Een van de kwaliteitcriteria is de mate waarin de bloemen boven het blad uitkomen. In tabel 36 is te zien dat bij de bewaarde knollen de bloemen bij de laatste twee inhaaldata (11 en 25 april) niet meer boven het blad uitkomen. Vanaf 28 maart komen de bloemen bij de ingevroren potten beter boven het blad uit dan bij de bewaarde knollen. De twee cultivars reageerden hetzelfde op bewaren of invriezen. Gemiddeld kwamen de bloemen bij Jeanne d’Arc (2.2 cm) iets meer boven het blad uit dan bij Flower Record (0.4 cm).

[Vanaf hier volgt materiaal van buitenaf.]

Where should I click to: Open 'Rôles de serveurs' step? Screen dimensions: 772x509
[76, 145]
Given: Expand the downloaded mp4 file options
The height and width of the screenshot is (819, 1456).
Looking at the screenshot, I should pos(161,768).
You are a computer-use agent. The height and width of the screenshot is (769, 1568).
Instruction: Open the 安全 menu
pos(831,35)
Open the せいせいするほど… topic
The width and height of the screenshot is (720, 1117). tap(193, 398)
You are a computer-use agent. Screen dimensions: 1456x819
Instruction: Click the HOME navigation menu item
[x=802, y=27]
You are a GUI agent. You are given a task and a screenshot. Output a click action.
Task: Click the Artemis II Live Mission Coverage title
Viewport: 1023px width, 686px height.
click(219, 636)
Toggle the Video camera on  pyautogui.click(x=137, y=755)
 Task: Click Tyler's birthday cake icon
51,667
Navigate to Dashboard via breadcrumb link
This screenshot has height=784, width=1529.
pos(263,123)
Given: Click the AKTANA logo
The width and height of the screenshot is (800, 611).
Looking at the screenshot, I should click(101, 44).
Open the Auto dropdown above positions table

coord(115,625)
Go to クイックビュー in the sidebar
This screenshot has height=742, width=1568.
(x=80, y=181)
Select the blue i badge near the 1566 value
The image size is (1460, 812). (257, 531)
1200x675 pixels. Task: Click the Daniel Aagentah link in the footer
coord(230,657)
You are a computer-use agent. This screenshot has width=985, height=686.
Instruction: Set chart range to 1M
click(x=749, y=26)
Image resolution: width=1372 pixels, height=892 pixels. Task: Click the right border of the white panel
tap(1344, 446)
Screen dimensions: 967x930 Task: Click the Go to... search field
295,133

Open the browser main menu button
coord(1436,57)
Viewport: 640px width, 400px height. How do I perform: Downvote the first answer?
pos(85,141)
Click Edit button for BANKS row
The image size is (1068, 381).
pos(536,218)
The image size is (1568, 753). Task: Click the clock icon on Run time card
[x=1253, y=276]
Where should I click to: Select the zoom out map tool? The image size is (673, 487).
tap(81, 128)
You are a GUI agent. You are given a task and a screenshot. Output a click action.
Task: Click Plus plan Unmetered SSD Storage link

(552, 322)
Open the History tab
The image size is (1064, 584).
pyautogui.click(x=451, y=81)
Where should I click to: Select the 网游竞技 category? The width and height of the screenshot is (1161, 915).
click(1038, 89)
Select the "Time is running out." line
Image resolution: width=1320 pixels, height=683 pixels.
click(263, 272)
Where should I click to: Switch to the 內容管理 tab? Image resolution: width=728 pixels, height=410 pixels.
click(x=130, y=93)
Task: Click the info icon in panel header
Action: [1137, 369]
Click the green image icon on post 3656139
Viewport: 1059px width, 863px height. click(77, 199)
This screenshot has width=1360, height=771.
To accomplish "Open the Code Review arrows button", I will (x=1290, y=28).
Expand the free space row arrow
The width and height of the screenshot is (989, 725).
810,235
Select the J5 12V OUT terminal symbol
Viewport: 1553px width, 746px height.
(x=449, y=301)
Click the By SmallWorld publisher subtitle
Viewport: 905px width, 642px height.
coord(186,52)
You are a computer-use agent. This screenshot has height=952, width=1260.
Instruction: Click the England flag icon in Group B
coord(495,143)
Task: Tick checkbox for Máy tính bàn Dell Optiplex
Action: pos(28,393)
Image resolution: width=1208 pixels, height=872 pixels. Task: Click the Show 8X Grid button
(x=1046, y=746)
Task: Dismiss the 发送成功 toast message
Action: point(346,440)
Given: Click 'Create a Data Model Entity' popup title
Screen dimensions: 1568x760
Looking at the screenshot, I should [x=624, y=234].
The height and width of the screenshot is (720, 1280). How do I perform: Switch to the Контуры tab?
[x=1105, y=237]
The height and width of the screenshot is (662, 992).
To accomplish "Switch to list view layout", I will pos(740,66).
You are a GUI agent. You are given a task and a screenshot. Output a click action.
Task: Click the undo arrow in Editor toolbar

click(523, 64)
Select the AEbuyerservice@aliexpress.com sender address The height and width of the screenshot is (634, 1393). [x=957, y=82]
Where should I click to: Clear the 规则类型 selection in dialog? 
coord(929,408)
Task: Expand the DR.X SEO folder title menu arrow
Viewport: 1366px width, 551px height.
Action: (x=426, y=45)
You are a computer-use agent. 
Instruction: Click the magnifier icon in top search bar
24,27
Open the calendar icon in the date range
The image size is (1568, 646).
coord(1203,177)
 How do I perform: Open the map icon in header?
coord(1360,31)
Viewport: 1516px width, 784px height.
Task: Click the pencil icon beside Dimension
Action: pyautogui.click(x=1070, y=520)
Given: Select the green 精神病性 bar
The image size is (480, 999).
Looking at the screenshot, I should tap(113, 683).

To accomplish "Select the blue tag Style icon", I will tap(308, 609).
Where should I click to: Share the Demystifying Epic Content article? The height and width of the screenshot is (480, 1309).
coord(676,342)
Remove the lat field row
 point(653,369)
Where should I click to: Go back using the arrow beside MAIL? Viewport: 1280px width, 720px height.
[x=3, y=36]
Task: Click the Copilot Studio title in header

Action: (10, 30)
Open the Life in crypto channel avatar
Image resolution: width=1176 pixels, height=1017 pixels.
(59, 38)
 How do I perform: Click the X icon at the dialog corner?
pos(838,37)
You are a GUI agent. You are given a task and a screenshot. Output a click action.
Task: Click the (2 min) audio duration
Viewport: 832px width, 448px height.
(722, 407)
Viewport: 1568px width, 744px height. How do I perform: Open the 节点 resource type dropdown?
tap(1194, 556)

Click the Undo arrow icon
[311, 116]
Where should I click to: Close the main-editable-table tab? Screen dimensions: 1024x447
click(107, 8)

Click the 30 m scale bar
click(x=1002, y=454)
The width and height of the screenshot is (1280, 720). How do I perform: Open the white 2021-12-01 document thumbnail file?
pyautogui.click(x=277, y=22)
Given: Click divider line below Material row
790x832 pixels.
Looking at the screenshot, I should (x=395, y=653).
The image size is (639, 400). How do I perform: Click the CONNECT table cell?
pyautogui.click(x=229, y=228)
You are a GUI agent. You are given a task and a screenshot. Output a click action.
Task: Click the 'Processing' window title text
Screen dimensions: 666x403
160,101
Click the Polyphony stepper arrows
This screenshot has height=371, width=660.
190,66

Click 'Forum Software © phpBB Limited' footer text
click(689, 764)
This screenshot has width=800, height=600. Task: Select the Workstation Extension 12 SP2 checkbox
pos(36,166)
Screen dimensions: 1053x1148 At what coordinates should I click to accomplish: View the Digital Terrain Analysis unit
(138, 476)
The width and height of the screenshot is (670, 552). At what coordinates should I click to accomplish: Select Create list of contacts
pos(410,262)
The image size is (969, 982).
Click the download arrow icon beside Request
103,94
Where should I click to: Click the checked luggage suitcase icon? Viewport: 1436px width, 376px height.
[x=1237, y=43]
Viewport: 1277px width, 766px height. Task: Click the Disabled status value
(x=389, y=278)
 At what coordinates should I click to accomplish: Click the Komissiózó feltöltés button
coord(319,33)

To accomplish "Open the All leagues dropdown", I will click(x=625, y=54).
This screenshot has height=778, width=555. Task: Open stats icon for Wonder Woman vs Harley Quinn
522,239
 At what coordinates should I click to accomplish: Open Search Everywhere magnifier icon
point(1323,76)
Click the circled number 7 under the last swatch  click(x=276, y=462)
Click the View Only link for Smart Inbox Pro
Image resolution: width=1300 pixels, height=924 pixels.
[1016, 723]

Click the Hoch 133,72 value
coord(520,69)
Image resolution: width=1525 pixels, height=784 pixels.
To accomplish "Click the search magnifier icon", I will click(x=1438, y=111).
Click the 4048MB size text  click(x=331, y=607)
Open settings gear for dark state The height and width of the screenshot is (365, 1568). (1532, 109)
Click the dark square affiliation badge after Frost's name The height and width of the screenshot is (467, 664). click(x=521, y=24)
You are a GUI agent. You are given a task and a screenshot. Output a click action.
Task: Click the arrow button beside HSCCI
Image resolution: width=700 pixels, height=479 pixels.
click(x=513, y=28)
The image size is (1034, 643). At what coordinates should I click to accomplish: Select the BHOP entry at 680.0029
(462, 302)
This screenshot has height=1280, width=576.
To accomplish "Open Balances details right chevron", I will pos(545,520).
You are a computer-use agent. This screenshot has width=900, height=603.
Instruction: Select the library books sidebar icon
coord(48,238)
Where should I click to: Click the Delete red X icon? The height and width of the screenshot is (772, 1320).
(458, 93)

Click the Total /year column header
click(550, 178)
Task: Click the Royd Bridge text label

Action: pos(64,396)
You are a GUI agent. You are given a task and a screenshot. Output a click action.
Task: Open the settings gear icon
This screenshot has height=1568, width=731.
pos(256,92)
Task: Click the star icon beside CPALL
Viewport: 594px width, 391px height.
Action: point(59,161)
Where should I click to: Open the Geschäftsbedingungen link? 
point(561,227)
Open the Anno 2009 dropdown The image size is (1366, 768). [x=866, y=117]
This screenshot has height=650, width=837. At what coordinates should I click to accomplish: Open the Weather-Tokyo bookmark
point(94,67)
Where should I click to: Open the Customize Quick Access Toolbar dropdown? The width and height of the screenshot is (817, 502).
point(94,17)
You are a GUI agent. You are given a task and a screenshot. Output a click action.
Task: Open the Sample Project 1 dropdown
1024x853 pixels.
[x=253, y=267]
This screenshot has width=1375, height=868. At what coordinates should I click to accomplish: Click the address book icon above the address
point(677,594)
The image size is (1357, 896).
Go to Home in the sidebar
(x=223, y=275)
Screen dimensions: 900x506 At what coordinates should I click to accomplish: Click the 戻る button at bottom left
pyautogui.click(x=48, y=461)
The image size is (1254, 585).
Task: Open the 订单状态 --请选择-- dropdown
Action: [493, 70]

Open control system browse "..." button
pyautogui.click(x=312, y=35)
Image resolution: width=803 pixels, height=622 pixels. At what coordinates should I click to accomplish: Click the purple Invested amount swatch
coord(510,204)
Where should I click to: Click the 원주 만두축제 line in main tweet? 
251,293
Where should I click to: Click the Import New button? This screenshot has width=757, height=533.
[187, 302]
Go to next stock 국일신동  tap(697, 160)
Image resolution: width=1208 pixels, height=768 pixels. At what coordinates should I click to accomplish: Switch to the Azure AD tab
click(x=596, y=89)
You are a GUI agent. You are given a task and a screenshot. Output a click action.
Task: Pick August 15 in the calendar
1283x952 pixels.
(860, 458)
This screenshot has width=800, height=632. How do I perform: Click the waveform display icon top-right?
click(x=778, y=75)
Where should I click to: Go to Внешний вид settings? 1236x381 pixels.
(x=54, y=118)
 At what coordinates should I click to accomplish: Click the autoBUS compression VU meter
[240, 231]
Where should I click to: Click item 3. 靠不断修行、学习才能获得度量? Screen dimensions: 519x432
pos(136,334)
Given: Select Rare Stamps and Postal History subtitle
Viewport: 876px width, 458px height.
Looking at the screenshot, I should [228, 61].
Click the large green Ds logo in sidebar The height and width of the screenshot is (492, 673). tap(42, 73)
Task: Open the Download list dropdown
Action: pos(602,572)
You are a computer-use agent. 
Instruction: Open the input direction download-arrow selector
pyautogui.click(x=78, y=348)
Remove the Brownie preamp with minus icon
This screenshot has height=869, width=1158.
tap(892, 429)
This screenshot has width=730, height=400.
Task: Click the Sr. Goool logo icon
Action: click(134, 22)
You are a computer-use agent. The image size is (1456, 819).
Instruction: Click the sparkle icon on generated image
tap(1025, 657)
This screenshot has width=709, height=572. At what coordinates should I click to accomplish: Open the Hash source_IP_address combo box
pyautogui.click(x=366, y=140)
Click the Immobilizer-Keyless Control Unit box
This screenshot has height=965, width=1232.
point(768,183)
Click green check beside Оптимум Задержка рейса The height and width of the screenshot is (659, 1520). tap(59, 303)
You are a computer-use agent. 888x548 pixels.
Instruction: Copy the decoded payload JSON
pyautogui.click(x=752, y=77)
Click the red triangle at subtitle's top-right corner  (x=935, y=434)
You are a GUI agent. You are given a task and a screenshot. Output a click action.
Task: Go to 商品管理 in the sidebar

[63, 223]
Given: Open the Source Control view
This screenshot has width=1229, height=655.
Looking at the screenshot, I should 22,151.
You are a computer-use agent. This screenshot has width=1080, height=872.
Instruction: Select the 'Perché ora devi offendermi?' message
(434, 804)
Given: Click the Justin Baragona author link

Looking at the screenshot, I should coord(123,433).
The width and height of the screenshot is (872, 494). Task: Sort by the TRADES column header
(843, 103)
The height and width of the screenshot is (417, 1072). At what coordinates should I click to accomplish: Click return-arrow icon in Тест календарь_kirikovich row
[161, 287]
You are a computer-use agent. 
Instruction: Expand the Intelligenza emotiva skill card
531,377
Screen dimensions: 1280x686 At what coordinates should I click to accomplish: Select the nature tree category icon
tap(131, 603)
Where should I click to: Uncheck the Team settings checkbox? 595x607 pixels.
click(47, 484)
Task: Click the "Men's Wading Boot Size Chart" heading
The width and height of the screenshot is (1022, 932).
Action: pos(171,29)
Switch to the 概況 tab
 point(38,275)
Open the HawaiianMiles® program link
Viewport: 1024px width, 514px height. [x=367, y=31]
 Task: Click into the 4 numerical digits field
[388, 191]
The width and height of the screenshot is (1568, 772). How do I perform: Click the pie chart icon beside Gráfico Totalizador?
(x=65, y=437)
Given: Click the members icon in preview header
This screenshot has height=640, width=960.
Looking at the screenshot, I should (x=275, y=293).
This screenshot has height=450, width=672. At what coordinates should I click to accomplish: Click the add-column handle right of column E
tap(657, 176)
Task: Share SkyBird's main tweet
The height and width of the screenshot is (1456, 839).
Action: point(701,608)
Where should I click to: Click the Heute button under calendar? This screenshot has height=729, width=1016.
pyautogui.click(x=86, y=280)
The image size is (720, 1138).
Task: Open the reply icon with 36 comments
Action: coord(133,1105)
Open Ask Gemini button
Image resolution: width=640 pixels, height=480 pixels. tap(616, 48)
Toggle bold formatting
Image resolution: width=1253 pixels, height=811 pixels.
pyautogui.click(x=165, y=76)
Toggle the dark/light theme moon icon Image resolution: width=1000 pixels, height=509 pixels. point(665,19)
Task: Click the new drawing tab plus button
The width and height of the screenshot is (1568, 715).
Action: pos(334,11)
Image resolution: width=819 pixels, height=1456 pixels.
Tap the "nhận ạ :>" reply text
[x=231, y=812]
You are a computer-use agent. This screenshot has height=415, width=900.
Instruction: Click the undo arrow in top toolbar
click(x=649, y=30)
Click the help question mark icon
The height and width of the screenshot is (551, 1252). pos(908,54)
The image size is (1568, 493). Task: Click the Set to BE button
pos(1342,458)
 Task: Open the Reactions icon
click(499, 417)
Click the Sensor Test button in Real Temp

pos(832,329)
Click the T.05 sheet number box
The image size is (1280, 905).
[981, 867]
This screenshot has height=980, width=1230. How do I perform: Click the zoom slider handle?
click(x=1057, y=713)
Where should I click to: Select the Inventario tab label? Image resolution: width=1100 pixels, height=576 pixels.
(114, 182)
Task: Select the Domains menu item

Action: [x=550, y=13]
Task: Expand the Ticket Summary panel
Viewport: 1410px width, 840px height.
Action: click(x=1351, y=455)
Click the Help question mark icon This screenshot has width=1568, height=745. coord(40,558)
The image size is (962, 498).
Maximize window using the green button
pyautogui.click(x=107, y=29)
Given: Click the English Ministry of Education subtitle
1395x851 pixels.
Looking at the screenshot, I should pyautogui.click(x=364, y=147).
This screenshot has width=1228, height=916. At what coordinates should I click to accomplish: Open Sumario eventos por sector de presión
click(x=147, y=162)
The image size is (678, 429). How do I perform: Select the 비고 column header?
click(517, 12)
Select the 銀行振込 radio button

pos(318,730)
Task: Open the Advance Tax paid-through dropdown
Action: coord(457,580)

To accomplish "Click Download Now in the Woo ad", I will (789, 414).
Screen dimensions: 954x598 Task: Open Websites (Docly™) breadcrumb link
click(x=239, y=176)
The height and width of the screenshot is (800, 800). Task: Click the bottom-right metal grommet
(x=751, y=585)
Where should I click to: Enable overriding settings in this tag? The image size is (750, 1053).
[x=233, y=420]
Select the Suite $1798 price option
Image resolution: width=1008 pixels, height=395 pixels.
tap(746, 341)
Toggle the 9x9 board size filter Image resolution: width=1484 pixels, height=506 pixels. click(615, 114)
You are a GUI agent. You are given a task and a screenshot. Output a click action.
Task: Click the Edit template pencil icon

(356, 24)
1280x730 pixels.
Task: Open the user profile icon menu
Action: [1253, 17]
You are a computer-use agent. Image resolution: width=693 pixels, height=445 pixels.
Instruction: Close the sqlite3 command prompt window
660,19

Tabel 36. Lengte (cm) waarmee de bloemen boven het blad uitkomen gemiddeld per behandeling over de cultivars.

inhaaldatum

remmen 14 feb 28 feb 14 maart 28 maart 11 april 25 april

bewaren 2.0 3.7 2.4 05 -2.9 -2.1

invriezen 3.3 1.0 1.9 2.0 1.4 2.0

LSD=0.87

3.4.3.6 Kasdagen

Het aantal kasdagen vanaf inhalen tot begin bloei bleef bij de bewaarde knollen ongeveer gelijk (ca 10 dagen). Alleen Flower Record deed er bij de laatste 2 inhaaldata 2 tot 4 dagen langer over om in bloei te komen. De ingevroren potten kwamen sneller in bloei naarmate ze later werden ingehaald (en dus langer waren ingevroren en meer koude hebben gehad). Er was bij de ingevroren potten geen verschil tussen de twee cultivars.

Tabel 37. Aantal kasdagen vanaf inhalen tot begin bloei gemiddeld per behandeling.

Inhaaldatum

Cultivar remmen 14 feb 28 feb 14 maart 28 maart 11 april 25 april

Flower Record bewaren 10.6 10.2 9.6 10.6 12.8 15.0

Flower Record invriezen 10.2 10.0 7.2 6.6 5.2 3.0

Jeanne d’Arc bewaren 10.4 9.0 8.6 8.2 11.6 11.0

Jeanne d’Arc invriezen 9.6 8.8 6.6 5.0 4.6 3.0

LSD=1.18

3.4.3.7 Bloeiduur

Tenslotte is nog gekeken naar de bloeiduur (aantal dagen in de kas). De gemiddelde bloeiduur was ruim 8 dagen en nam heel geleidelijk tijdens het seizoen af van 9,4 (Jeanne d’Arc) en 11,0 (Flower Record) dagen bij inhalen 14 februari tot 7 – 8 dagen bij inhalen 11 april. Op 25 april was de bloeiduur gemiddeld 5,6 dagen. Dit wordt veroorzaakt door enerzijds minder bloemen bij de bewaarde knollen en anderzijds hoger oplopende kastemperaturen op dat moment.

3.4.4

Samenvatting resultaten

- De resultaten van deze tweede proef komen heel goed overeen met die van de eerste proef. De twee cultivars reageerden hetzelfde op bewaren en invriezen.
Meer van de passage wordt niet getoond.